Microsoft in discussing its summer results Thursday was evasive on acknowledging the iPad's effect on PC sales. It estimated that the PC field as a whole grew just one to three percent but used metrics that made it seem bigger, claiming that Windows copies for "traditional" PCs, excluding netbooks and Windows tablets, were up 14 percent. The software developer also pointed to business PCs growing five percent to a new high of 35 million.
The company admitted that consumer sales were "flat," but spun this as a decline in netbooks. No numbers were disclosed, although Intel revealed that Atom sales fell 32 percent in the summer.
While conventional notebooks and desktops aren't as vulnerable to tablets, analysts have noted that tablets are replacing and expanding on netbooks. In those areas where they're considered more affordable, they have sometimes been appealing to those who don't like or are intimidated by the complexity of traditional computers. iPads are about 68 percent of tablet sales so far.

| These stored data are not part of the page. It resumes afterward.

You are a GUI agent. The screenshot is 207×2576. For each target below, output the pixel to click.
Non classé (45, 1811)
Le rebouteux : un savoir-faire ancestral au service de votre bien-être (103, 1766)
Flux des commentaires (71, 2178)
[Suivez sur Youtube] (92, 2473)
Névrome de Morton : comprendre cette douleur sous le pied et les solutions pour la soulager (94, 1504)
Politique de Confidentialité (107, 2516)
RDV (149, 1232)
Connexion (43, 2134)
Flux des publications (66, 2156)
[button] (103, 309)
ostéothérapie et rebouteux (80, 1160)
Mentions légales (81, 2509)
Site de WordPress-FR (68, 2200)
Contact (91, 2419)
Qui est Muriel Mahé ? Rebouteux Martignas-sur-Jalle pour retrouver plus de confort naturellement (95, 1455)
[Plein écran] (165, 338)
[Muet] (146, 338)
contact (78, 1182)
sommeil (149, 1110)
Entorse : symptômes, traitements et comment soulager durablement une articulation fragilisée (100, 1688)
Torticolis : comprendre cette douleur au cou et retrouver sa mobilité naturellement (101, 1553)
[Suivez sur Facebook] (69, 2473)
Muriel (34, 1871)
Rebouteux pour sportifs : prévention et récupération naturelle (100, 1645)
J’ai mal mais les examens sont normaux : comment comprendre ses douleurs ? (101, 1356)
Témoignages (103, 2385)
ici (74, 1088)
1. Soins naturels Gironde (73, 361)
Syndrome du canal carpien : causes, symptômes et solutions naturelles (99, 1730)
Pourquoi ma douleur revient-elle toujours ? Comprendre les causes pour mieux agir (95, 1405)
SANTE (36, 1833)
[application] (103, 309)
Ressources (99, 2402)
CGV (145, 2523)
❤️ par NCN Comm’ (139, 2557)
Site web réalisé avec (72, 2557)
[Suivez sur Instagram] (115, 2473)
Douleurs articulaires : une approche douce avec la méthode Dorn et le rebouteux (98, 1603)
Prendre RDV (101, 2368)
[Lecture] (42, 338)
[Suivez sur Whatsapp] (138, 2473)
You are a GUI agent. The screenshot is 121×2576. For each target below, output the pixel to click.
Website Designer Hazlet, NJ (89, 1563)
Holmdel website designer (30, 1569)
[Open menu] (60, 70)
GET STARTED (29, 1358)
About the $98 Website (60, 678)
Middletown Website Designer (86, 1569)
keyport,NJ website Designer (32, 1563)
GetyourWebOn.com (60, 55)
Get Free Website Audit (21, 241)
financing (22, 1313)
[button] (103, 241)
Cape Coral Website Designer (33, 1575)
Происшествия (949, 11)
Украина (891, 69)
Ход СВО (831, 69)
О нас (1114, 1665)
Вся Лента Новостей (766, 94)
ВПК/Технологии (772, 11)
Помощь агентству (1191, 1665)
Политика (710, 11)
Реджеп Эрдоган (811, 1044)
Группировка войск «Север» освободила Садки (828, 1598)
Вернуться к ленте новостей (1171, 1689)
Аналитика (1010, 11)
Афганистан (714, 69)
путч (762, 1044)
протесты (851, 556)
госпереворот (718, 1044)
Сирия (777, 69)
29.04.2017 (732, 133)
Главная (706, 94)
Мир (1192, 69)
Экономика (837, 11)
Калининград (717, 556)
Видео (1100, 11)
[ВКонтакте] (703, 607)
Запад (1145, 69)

Mac sales also haven't been dragged down in the same ways Windows PCs have. IDC estimates showed Macs growing by 22 percent in the same period. Although still much smaller in overall share, it has so far been largely immune to the economic factors and upgrade resistance that triggered declines in Windows revenue for the first half of the year.
Microsoft isn't expected to begin addressing tablet share more significantly until Windows 8 launches, most likely sometime in 2012.